It is convenient to create a directory called /classification in the relevant application server profile on the HFS file system. Both the DTD and the XML are uploaded (for example, via ftp in binary) to this location. (See Resources for more information.)

A WebSphere Application Server environment variable called wlm_classification_file is defined to reference the classification rules XML document. This variable can be set at the cell, node, or server level. If the cell or node level is specified, the information contained in it must be accessible and applicable to all servers that inherit the specification from that cell or node.

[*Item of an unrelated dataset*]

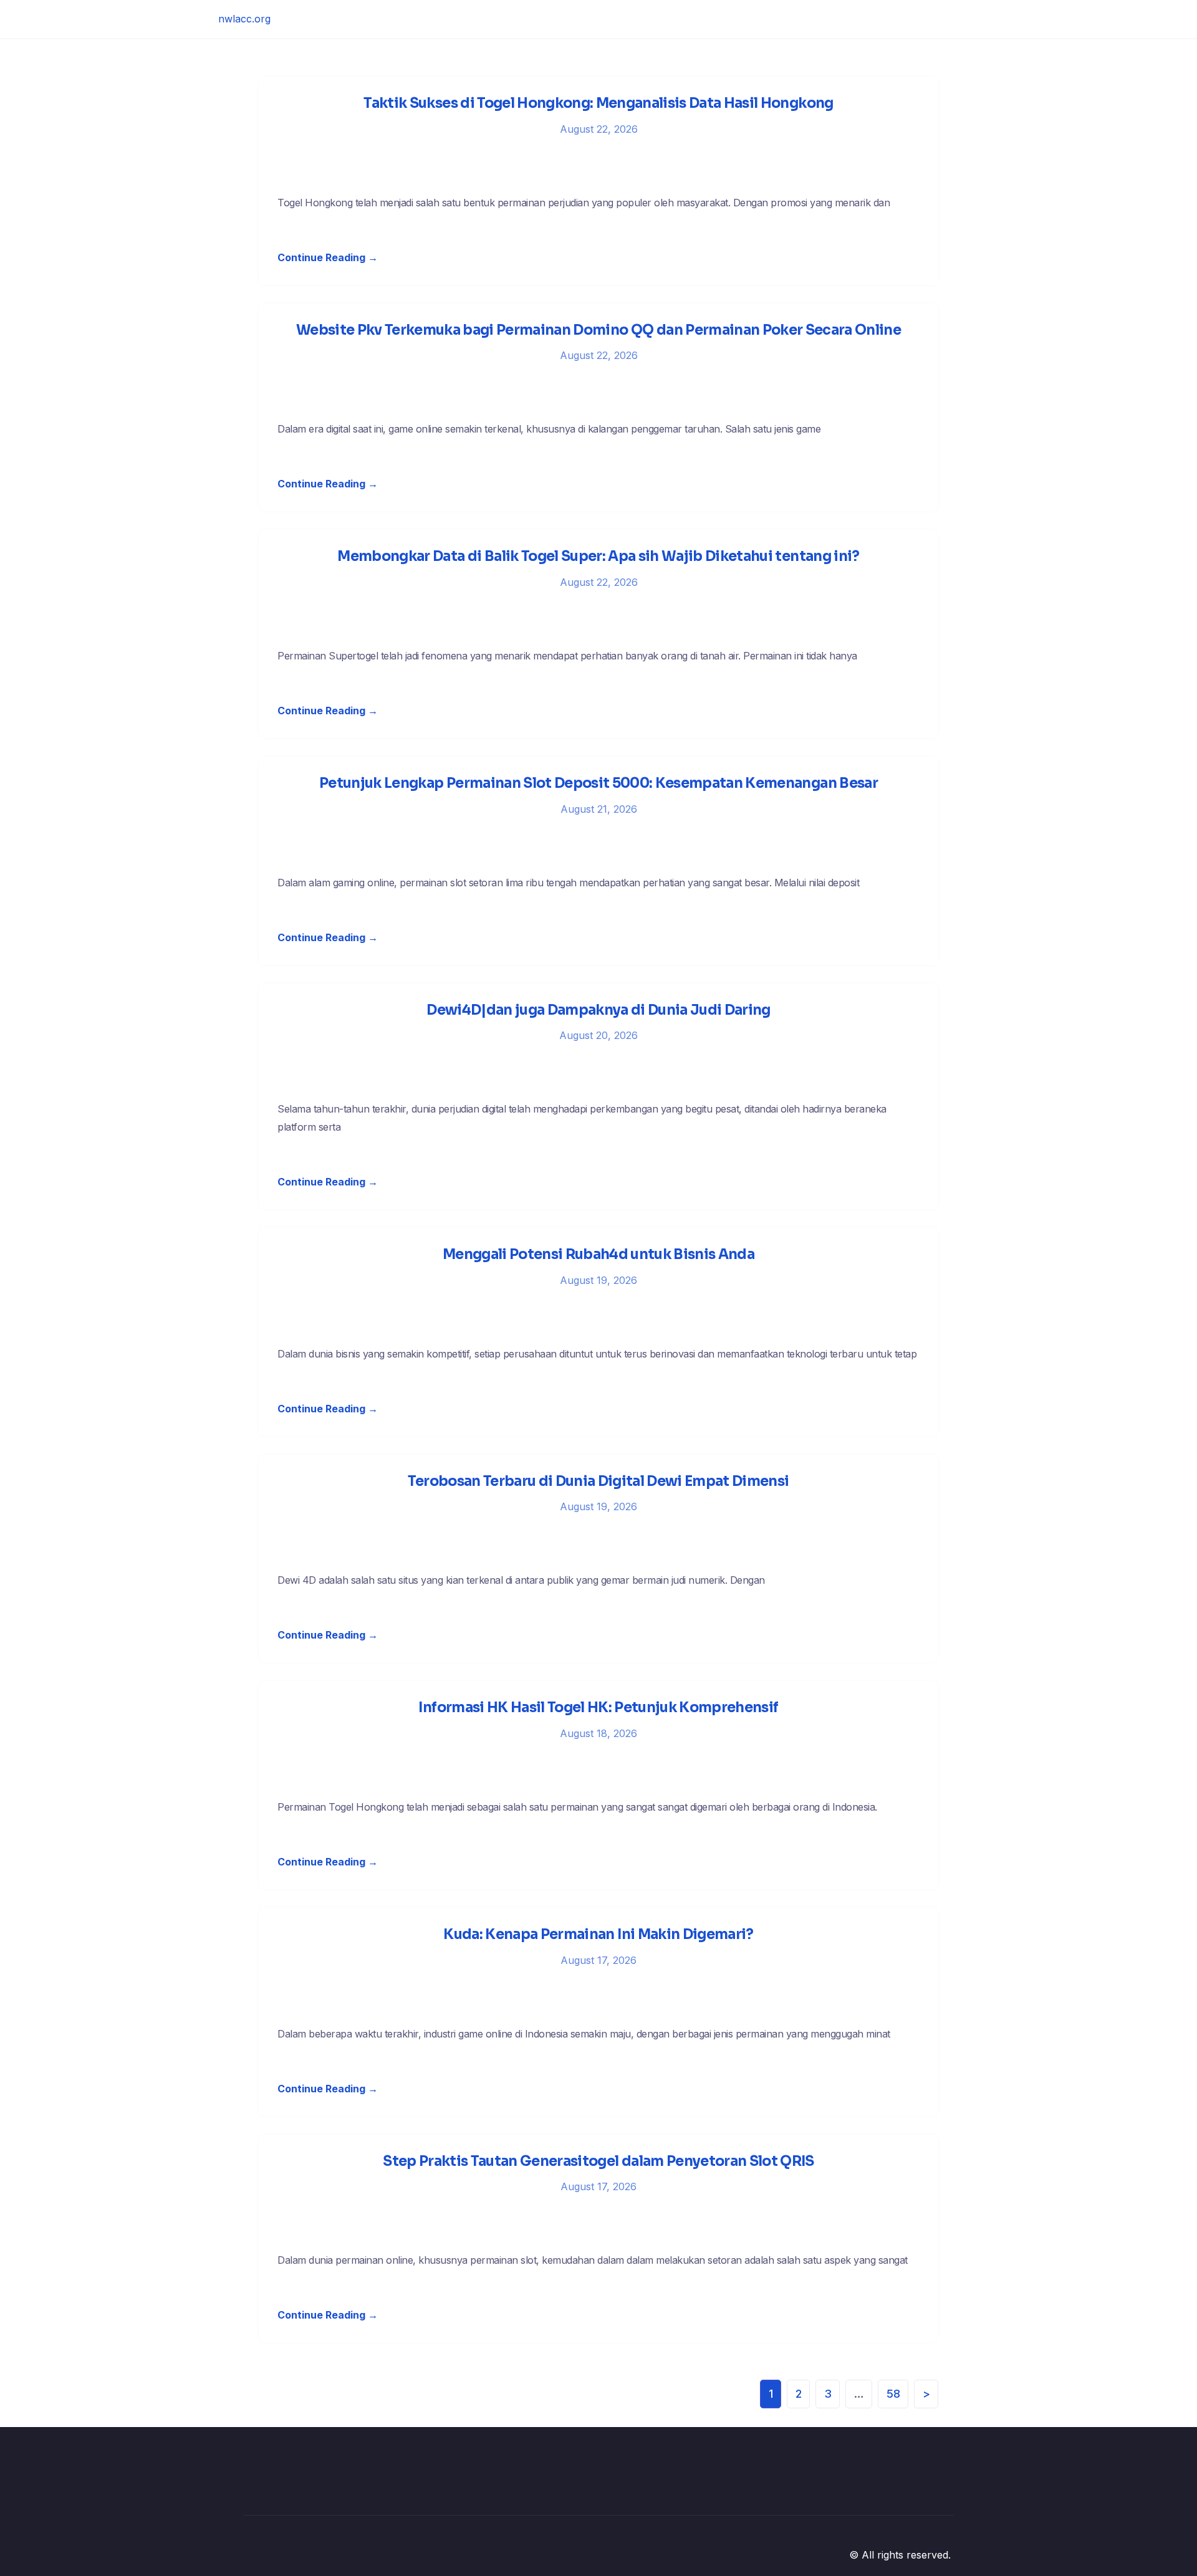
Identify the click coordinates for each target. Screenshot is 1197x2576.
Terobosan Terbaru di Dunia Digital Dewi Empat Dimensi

In the administrative console navigate to Environment > WebSphere variables > New. The Name of the new variable is defined as wlm_classification_file and the Value similar to (for example) /WebSphere/Base/AppServer/profiles/default/classification/zwlm.xml (Figure 1).

Figure 1. Setting the wlm_classification_file environment variable
Figure 1. Setting the wlm_classification_file environment variable

Creating WLM classification rules

From the XML definition (Listing 1), you could see that seven transaction classes are specified, arbitrarily named: TC_1, TC_2, TC_3, TC_4, TC_5, TC_8, and TC_9. Seven WLM classification rules need to be created to utilize these classes. To do this:

  1. Start the z/OS WLM application according to the the installation instructions (typically the iwmarin0 command is executed).
  2. On the Choose Service Definition screen, select the Extract definition from WLM couple data set (Figure 2).
    Figure 2. Extract service definition for defining classification rules
    Figure 2. Extract service definition for defining classification rules
  3. Select the Classification Rules option (Figure 3).
    Figure 3. Classification rules are then selected using option 6
    Figure 3. Classification rules are then selected using option 6
    If there already exists a CB type service class for WebSphere Application Server classification, as shown in Figure 4, then this can simply be modified by selecting option 3 against it.
    Figure 4. Select option 3 to modify the existing WebSphere classification service class
    Figure 4. Select option 3 to modify the existing WebSphere classification service class
    If a type CB classification rules service class for WebSphere Application Server does not exist, then it will be necessary to create one using option 1. Some examples of creating these classes for WebSphere Application Server are available in Defining Component Broker (CB) Classification Rules.
  4. When this WebSphere Application Server classification service class has been selected, classification rules are inserted. In Figures 5 and 5a, option I, Insert rule, is selected repeatedly to enter each classification rule. Each transaction class specified above in Listing 1 should have its own classification rule. The transaction rule name corresponds exactly to the Qualifier name of each rule. Each rule should have its own report class with a name, while arbitrary, should have some affinity with the transaction classes in the rules.

    For example, the report class and transaction class could share the same numerical suffix. In this test, the report classes are defined as KGREP1, KGREP2, and so on. The Type of the rule is TC (Transaction Class), and the Service Class field is left blank to be inherited from the (in this case) CBCLASS.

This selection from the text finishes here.